Focusing on problems rarely yields positive outcomes. The key to positive results lies in concentrating on the solution. The next time you face adversity and notice getting caught by unresourceful thoughts, snap out of it and direct your focus to a 100% solution and 0% problems.

“Obstacles are those frightful things you see when you take your eyes off your goal.” – Henry Ford

4. Cultivate Success-Driven Traits

Identify the traits you need to have and get rid of to become the person you aspire to be. Consider your specific goals – for instance, attracting positive relationships. To achieve this, note down the traits you need to embrace, such as being open-minded, gentle, healthy, and treating others the way you want to be treated.

Cultivate a positive mindset. Simultaneously, get rid of traits like criticizing others, having a short temper, and engaging in unhealthy habits like taking drugs.

Learn from individuals who have achieved similar goals. Study their traits, both the ones they have and those they’ve consciously avoided. Implement these traits to align with the person you want to become.

Once you have your lists of traits to embrace and eliminate, diligently follow them.
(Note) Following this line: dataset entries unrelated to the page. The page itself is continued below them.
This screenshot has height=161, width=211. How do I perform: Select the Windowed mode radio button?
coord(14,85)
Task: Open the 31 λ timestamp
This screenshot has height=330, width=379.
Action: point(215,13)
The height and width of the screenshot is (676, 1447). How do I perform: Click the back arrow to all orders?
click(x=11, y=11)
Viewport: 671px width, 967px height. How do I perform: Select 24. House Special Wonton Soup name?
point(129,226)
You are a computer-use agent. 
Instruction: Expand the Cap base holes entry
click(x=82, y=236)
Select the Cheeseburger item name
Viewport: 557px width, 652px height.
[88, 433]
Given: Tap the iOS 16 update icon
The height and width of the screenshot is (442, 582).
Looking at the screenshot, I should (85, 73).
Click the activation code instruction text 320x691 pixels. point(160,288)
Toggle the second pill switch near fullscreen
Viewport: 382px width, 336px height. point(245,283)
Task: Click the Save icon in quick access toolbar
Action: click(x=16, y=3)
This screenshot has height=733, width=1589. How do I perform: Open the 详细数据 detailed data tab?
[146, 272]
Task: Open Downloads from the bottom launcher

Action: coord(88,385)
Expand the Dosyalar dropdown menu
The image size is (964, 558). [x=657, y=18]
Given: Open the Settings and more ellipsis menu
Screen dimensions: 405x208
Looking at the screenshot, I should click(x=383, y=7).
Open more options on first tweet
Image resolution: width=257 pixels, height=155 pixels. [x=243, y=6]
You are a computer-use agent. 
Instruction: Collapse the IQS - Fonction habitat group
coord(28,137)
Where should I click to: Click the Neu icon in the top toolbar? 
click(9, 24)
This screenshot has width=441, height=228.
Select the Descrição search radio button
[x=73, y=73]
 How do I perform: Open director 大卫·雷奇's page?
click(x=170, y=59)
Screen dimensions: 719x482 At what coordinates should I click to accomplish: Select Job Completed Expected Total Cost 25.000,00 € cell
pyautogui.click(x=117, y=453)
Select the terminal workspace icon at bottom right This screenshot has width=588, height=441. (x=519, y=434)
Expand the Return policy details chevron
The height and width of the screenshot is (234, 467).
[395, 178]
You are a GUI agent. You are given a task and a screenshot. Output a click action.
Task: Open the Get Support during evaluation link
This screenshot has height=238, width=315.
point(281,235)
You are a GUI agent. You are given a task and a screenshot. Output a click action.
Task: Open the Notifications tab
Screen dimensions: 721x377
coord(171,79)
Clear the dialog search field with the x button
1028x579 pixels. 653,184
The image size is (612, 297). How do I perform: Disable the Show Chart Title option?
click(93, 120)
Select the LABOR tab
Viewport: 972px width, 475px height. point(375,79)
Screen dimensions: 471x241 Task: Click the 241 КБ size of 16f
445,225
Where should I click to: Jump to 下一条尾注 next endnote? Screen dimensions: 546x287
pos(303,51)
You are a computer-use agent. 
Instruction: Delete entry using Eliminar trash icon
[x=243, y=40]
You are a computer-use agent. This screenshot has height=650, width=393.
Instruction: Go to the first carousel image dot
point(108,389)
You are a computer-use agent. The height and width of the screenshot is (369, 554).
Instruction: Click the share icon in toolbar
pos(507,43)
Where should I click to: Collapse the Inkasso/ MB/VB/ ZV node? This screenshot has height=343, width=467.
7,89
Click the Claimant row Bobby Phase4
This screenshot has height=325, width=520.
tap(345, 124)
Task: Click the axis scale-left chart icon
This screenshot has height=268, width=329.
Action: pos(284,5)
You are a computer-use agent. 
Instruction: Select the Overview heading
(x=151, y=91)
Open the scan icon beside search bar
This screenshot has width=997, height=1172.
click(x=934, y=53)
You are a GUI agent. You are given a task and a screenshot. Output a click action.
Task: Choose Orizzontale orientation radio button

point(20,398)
Place the list on your desk or the door of your room, ensuring you read it at least once a day to reinforce your commitment to these traits.

5. Track Your Habits

Carry a notepad to track your habits throughout the day, especially those contributing to plateaus, as well as your new habits or traits aligned with achieving your goals. For instance, if your root cause is excessive internet use, record instances of mindless scrolling on social media. Note when you engage, the emotional state prompting it, and the approximate duration.

Calculate the total minutes wasted at the end of the day. This habit tracking makes you aware of the emotions triggering these behaviors (stress, boredom, and frustration) and the time wasted.

Additionally, track positive new habits, like reading good books and exercising. Document what you’ve learned from the book and the time spent exercising. This practice helps you build new positive habits by enabling you to compare today’s results with those from yesterday or a week ago. 

Moreover, consistently sticking to new habits for around 18 months transforms them into lifelong habits. Even if you take breaks, you will find yourself naturally returning to those habits.

6. See Obstacles as Opportunities

Every obstacle can be an opportunity to turn things around. If the economy is in a downturn, it’s time to recognize it as an opportunity to thrive while everyone else is struggling and focused on the problem. If someone makes fun of you or causes you trouble, ask yourself, ‘What can I learn from this experience?’

Alternatively, consider that the person underrating you is setting low expectations, which are easier to exceed. If your business receives a bad review from a customer, see it as free feedback that guides you on how to improve and take your business to the next level.

Always try to see different angles that others may overlook. This perspective can reveal aspects you might be missing. When you view a problem as an opportunity, it has the potential to foster growth.

In the journey toward success, plateaus are just temporary pauses, not dead ends. So, keep moving, keep growing, and make your breakthrough.